(Dataset entries)
=== Begin Enclosure ===

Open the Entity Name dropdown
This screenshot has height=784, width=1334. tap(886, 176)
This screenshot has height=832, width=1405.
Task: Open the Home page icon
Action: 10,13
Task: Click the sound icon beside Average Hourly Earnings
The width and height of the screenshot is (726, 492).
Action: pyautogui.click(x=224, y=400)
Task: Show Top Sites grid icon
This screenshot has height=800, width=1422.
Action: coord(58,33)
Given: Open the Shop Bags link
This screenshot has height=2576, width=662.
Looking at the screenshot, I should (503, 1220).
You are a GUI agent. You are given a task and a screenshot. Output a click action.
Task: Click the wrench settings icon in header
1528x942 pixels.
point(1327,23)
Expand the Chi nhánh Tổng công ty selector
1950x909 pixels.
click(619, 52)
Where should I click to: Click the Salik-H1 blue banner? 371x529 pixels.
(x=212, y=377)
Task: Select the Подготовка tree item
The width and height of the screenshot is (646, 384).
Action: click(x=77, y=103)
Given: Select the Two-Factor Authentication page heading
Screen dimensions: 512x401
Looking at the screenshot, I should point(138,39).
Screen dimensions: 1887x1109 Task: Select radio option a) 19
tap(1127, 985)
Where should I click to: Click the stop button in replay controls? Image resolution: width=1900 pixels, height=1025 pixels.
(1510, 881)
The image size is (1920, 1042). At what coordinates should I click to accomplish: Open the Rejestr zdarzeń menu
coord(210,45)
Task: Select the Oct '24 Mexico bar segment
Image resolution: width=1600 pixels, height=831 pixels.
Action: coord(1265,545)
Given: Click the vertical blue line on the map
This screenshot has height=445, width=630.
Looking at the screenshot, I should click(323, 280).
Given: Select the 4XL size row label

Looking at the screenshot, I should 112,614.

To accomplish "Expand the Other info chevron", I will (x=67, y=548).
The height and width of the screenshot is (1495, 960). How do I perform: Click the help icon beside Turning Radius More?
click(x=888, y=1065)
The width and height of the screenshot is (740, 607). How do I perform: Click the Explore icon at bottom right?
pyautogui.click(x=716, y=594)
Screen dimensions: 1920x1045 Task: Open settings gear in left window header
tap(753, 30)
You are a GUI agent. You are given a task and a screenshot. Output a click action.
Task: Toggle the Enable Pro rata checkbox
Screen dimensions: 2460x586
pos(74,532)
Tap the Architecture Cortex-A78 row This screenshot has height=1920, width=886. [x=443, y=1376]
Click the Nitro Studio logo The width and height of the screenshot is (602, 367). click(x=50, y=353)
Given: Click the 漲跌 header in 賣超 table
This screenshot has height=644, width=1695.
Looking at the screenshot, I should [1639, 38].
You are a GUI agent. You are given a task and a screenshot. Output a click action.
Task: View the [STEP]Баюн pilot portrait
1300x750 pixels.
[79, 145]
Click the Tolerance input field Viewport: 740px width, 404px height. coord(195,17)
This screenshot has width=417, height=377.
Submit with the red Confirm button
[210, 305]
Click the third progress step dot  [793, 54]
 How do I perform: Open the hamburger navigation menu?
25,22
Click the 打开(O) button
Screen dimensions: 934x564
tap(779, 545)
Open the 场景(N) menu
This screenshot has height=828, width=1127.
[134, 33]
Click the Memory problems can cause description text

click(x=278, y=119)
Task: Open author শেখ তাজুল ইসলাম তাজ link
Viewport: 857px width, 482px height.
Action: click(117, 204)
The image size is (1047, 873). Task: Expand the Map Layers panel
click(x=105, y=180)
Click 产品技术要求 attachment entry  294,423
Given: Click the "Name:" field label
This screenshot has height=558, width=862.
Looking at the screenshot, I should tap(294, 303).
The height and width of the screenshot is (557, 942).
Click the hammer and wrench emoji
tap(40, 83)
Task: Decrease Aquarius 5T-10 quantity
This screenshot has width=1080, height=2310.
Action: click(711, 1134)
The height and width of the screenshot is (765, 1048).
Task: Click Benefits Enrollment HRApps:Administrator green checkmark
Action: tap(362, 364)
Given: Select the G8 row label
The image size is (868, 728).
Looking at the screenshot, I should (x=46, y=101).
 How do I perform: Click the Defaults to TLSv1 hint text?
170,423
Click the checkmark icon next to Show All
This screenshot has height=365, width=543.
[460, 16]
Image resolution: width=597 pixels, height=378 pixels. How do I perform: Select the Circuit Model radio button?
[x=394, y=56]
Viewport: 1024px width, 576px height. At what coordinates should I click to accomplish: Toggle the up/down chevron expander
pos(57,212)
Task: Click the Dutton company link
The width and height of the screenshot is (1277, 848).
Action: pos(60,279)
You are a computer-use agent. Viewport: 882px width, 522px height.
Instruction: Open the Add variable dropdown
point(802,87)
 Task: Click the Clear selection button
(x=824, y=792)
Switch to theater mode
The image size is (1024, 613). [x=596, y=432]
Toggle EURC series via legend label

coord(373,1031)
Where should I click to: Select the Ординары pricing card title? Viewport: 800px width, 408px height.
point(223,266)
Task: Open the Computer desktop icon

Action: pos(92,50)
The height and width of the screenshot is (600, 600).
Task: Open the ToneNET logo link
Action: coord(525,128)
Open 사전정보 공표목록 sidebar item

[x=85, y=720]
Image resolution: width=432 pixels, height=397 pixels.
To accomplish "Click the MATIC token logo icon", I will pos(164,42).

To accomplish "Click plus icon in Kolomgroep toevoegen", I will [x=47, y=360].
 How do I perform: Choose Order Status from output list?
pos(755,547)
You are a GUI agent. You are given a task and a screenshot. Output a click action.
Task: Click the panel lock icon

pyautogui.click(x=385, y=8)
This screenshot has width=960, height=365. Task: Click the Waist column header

=== End Enclosure ===

▶ BRIEF
Precisely reproduce the lines of the entries, beginning at the first and ending at the one containing "Given: Open the Shop Bags link". Add nothing.

▶ EXERCISE OUTPUT
Open the Entity Name dropdown
This screenshot has height=784, width=1334. tap(886, 176)
This screenshot has height=832, width=1405.
Task: Open the Home page icon
Action: 10,13
Task: Click the sound icon beside Average Hourly Earnings
The width and height of the screenshot is (726, 492).
Action: pyautogui.click(x=224, y=400)
Task: Show Top Sites grid icon
This screenshot has height=800, width=1422.
Action: coord(58,33)
Given: Open the Shop Bags link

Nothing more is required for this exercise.